Con EPA fuimos víctimas de una propaganda, al igual que millones de colombianos. Nos creímos el cuento del emprendimiento y nos solidarizamos con la chica arrepentida de los berrinches que hizo en Transmilenio. Fue fácil y sigue siendo fácil. Los colombianos somos crédulos, tan crédulos que un pescado, un plátano o un morrocoy nos tira la plena de los números del chance y la lotería. Esa credulidad extrema que hace que estas porquerías políticas, apenas cambian puntos y comas en los discursos con fanfarria y cocoanís repetidos hasta el cansancio.
EPA nos identifica porque soñamos que con el esfuerzo podemos llegar de menos a más, pero a este cuento le falta un pedazo.
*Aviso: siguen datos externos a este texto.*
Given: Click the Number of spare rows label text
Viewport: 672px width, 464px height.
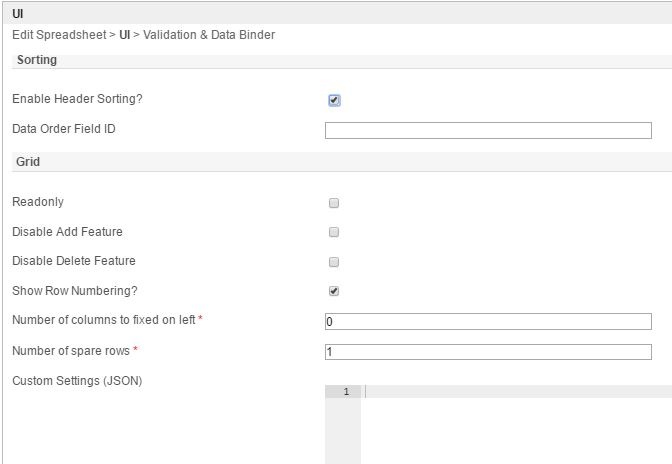Looking at the screenshot, I should 71,351.
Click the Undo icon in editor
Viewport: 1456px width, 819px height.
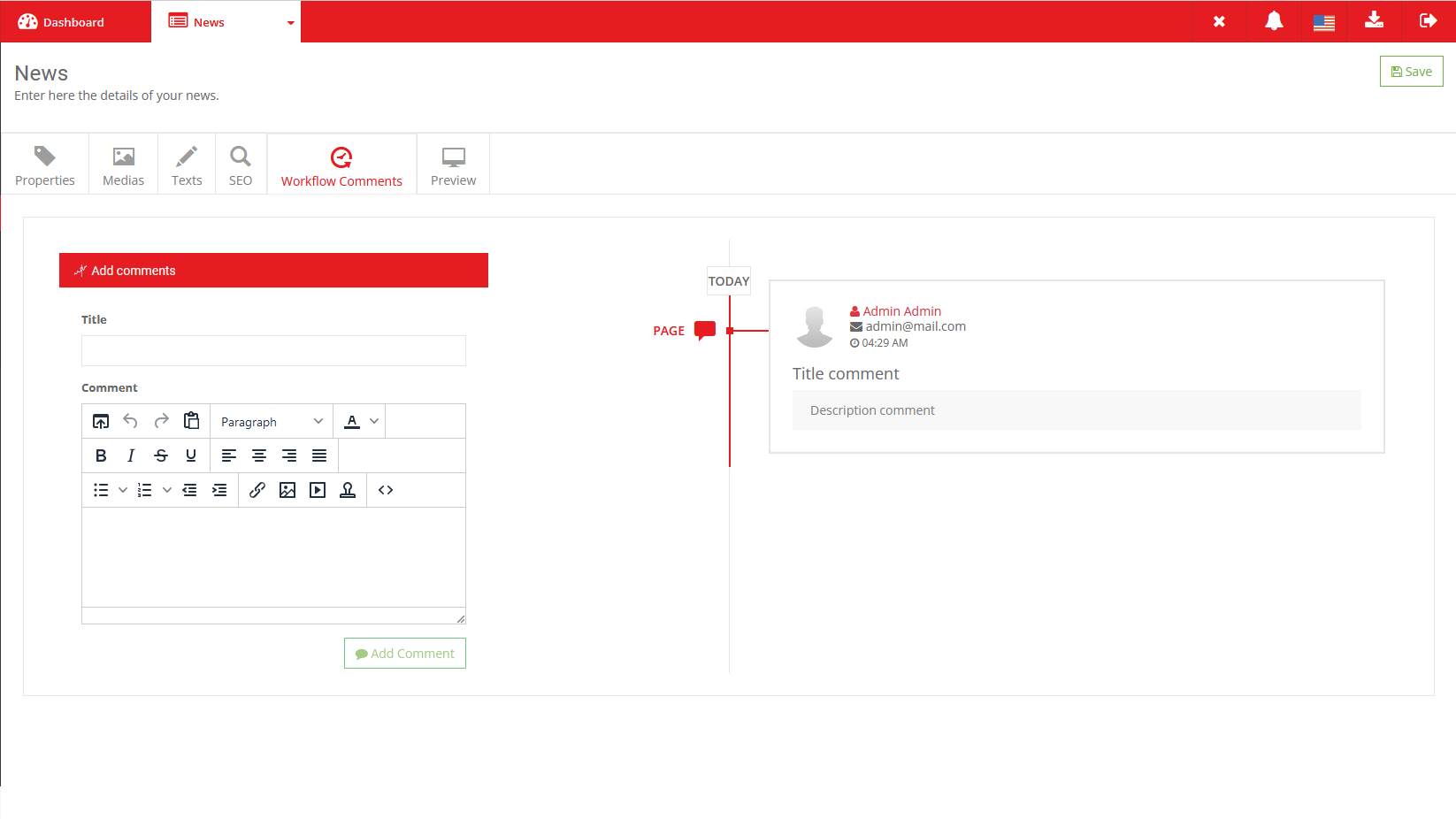click(131, 421)
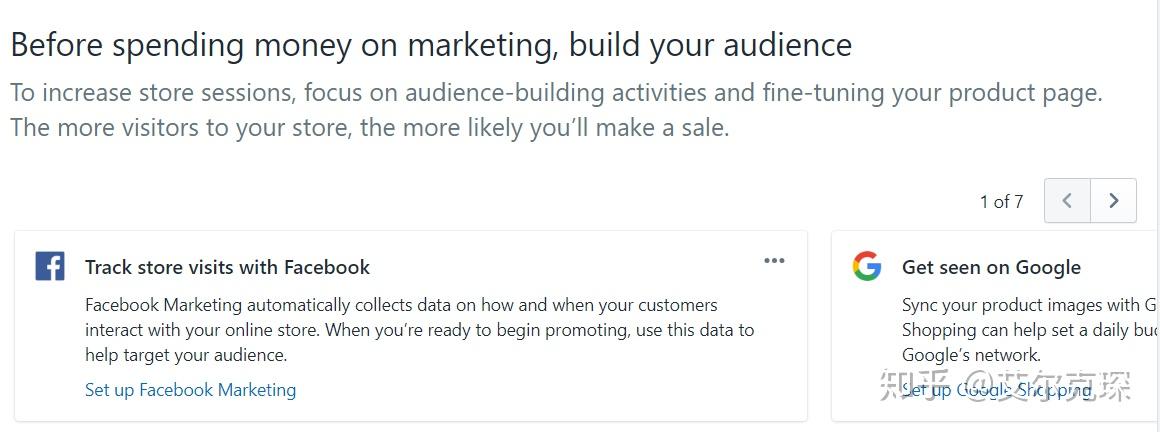Click the help target your audience line
This screenshot has height=432, width=1160.
pos(186,355)
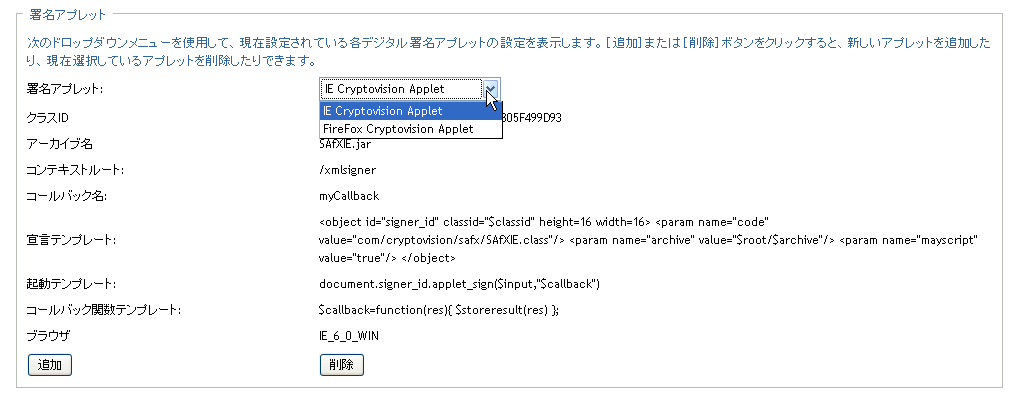The height and width of the screenshot is (398, 1016).
Task: Click the 削除 (Delete) button
Action: (x=341, y=364)
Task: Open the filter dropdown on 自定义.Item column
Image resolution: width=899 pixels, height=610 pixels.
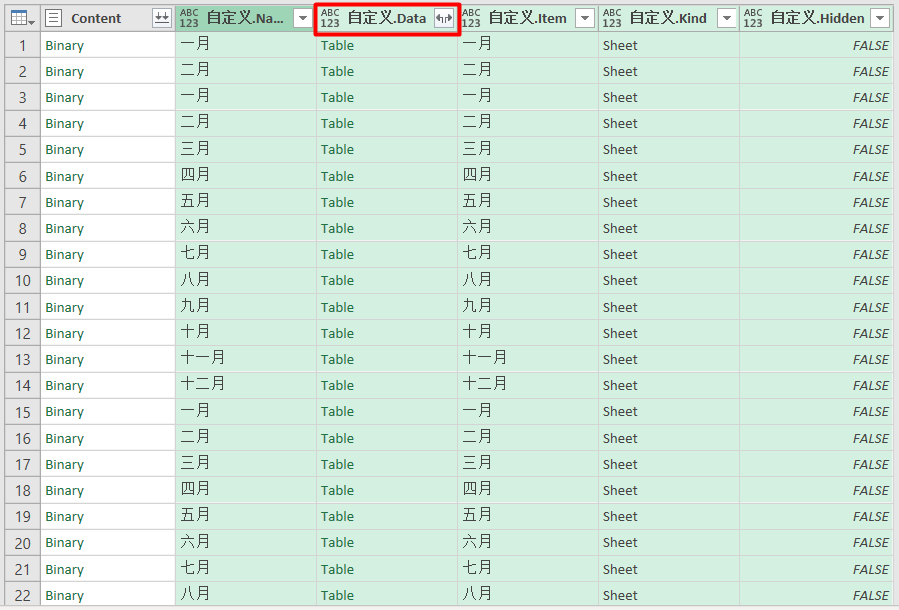Action: point(585,18)
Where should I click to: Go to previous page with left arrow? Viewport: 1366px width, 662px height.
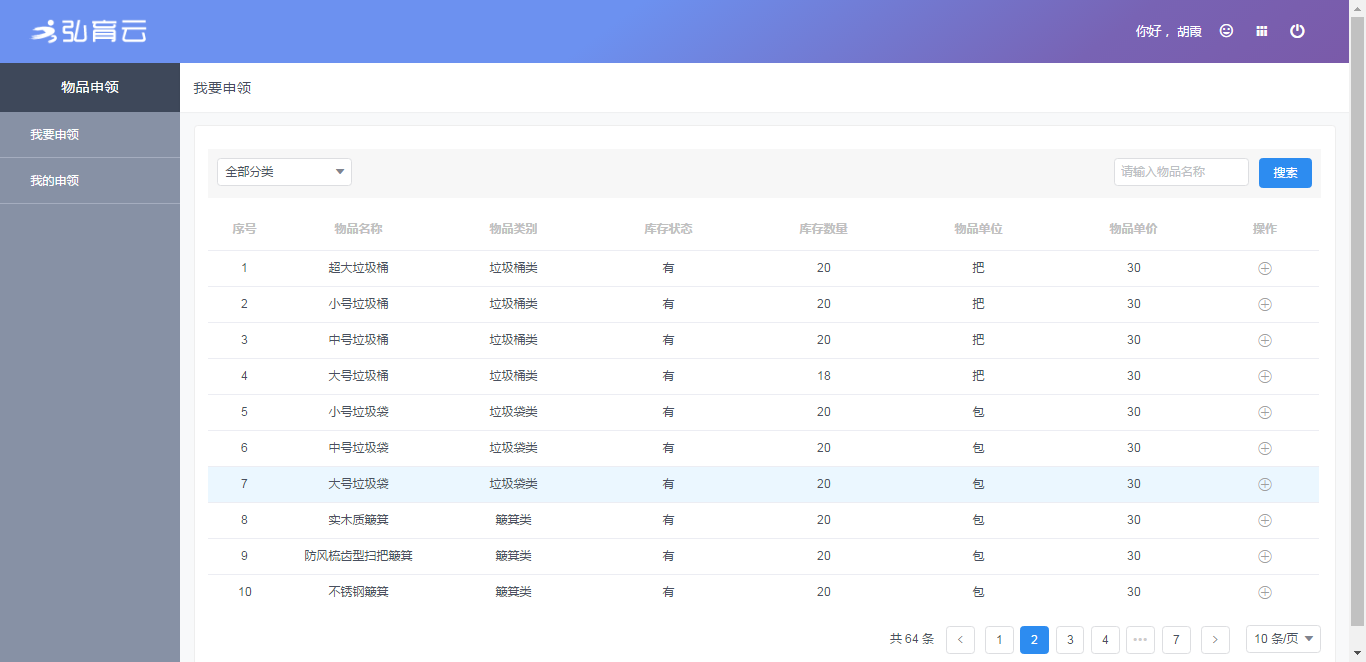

No nos vamos a poner en el burdo trabajo de señalar hacia la mula o el testaferro de operaciones non sanctas, porque no nos consta. El pedazo que explica parte de su triunfo es el marketing que ha convertido su nombre en marca registrada. Una vez posicionada, adquiere valor y dispara, como Midas, todo lo que toque.
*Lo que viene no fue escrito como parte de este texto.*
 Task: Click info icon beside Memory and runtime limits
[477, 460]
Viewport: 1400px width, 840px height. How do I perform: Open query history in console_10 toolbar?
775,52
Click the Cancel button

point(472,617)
EPA no maneja su plata; EPA dispara el dinero de los que invierten en ella. Los que caímos en el engaño de que representaba el sudor y el esfuerzo, las ganas de salir adelante a pesar de las vicisitudes, nos llevamos el trago agrio de verla en el solio de los que mandan la parada en el platanal. Con el tiempo, EPA representará la patraña, el montaje, el reality y el libreto, como en las novelas mexicanas que no han pasado de moda.